Göttingen. Das wurde während der Vorstellung der polizeilichen Kriminalstatistik für 2015 durch Polizeidirektion und -inspektion deutlich. Wie schon bei der Vorstellung durch den Innenminister landesweit beklagt, stiegen auch zwischen Hoya und Hann. Münden, Weser und Walkenried, dem Direktionsgebiet also, die Einbrüche stark an.

Um 11,24 Prozent, dem höchsten Wert im Zehn-Jahres-Vergleich, sagt Bernd Wiesendorf, der Vize-Polizeipräsident. In Göttingen ist es noch dramatischer: Sprunghaft von 319 über 338 auf 513 Einbrüche stieg die Zahl binnen drei Jahren.

Der Blick auf die Karte zeigt auch den Grund: Es müssen viele reisende Einbrecher sein, die in der Nähe der großen Verkehrsströme, also meist der Autobahnen, zuschlagen. Allein in Rosdorf und Friedland zählte die Polizei 40 Tageswohnungseinbrüche, die mobilen Tätern zugerechnet werden. Dort wurde mit Flugblättern und Hausbesuchen der Gefahr entgegengewirkt.

Allerdings, so die Erkenntnis des Göttinger Kripo-Chefs Volker Warnecke, sind es wohl nur zur Hälfte solche reisenden Tätergruppen. Traditionell werde es in Großstädten wie Göttingen immer einen Anteil an Einbrüchen als Beschaffungskriminalität geben. Und dann werden auch jene Taten als Einbruch gewertet, wenn in berüchtigten Wohnanlagen "irgendwo der Wodka alle ist und mal eben die Tür eingeteten" werde. 50 Prozent der Taten werden den letzten beiden Motiven zugerechnet.

Dann gibt es da noch eine Zahl, auf die Warnecke "richtig stolz" ist und "es auch sein kann". Denn mit einer Aufklärungsquote von 32,55 Prozent bei Einbrüchen stellt Göttingen alles in den Schatten. Das Land liegt in diesem Deliktsbereich bei 22,21, die Direktion bei 22,71 Prozent.

Die intensive Aufklärung und Prävention hätten geholfen, etliche Gruppen zu überführen. Kollege Wiesendorf und Klaus Häuser von der Direktion bestätigen: Wenn die Polizei gezielt ermittelt und das offenbar wird, verdrängt sie die Täter. Es habe Brennpunkte gegeben, so Häuser, da gab es nach einer spektakulären Polizeiaktion über Tage keine einzige Tat mehr.

Kriminalität in Zahlen

Göttingen. In der Polizeidirektion Göttingen mit ihren fünf Inspektionen und rund 1,23 Millionen Menschen wurden 2015 genau 79 927 Straftaten gezählt, das ist etwa das Niveau wie seit 2012. Die Aufklärungsquote liegt mit 63,70 Prozent nur knapp unter dem Niveau der vergangenen fünf Jahre.

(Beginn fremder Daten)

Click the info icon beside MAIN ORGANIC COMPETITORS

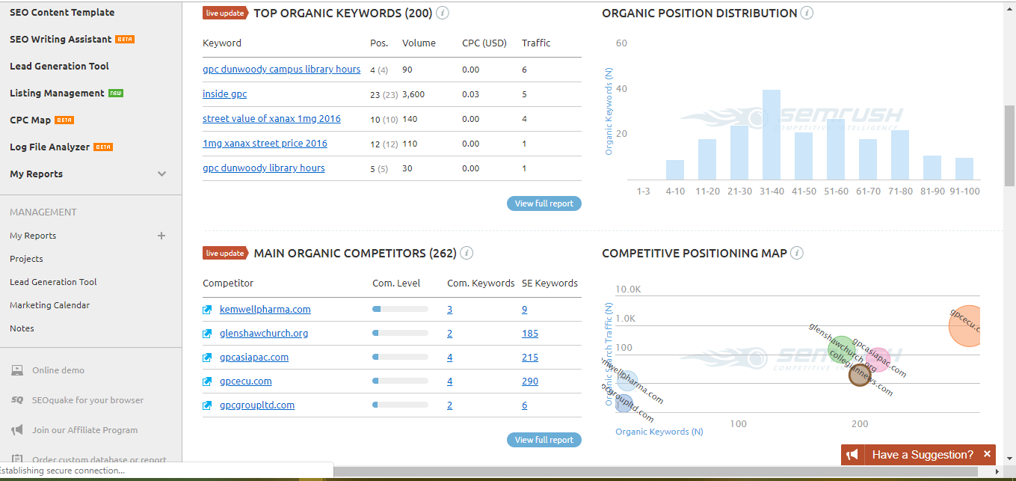pyautogui.click(x=467, y=253)
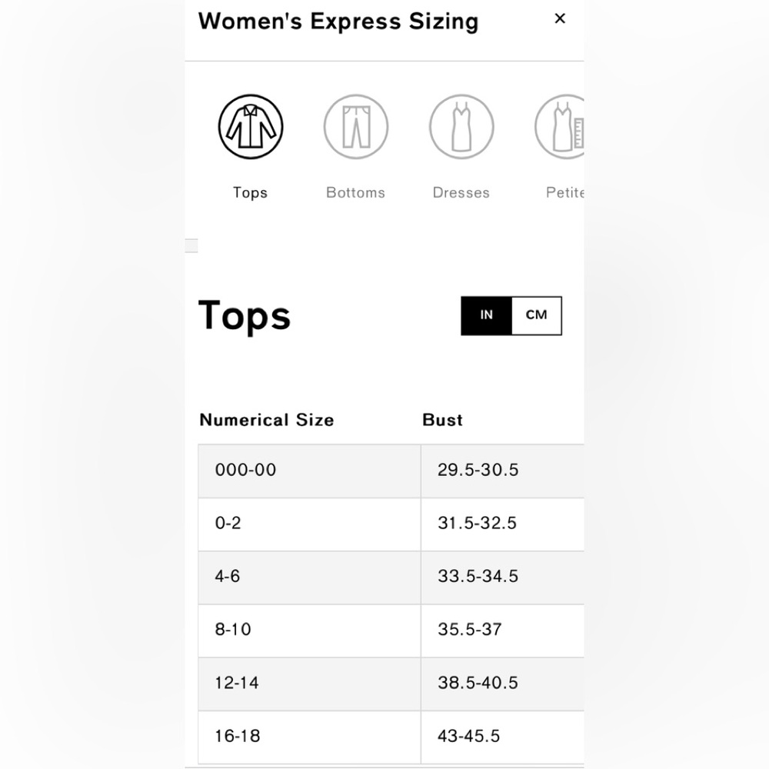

Damit gilt das Direktionsgebiet auch im Landesvergleich als eines mit "unverändert hohem Sicherheitsniveau". Der Anteil der Delikte, die durch Zuwanderer verübt wurden, liegt bei 3,3 Prozent. Aktuell leben etwa 11 000 Asylbewerber im Bereich der Polizeidirektion Göttingen. Nicht in die Statistik eingeflossen sind die reinen ausländerrechtlichen Taten, die ein Deutscher nicht begehen kann (zum Beispiel fehlende Papiere).

In der Polizeiinspektion Göttingen (Stadt und Kreis) stieg die Anzahl der Straftaten 2015 von 20 772 auf 21 825. Hier sind die ausländerrechtlichen Taten (etwa 1000) aber noch enthalten. Die Aufklärungsquote, die 2014 mit 63,53 Prozent einen Höchststand erreicht hatte, fiel auf 63,21 Prozent.

Die Zahl der Rohheitsdelikte stieg 2015 nur knapp von 1827 auf 1857, die der Körperverletzungen fiel von 151 auf 136. Anders als auf Landes- und Direktionsebene sank die Zahl der Angriffe gegen Polizeibeamte in Göttingen leicht. Die Cyberkriminalität, zu der es in Göttignen eine eigene Ermittlungsgruppe mit acht Mitarbeitern gibt, registrierte mit 772 Fällen einen gleichbleibend hohen Stand.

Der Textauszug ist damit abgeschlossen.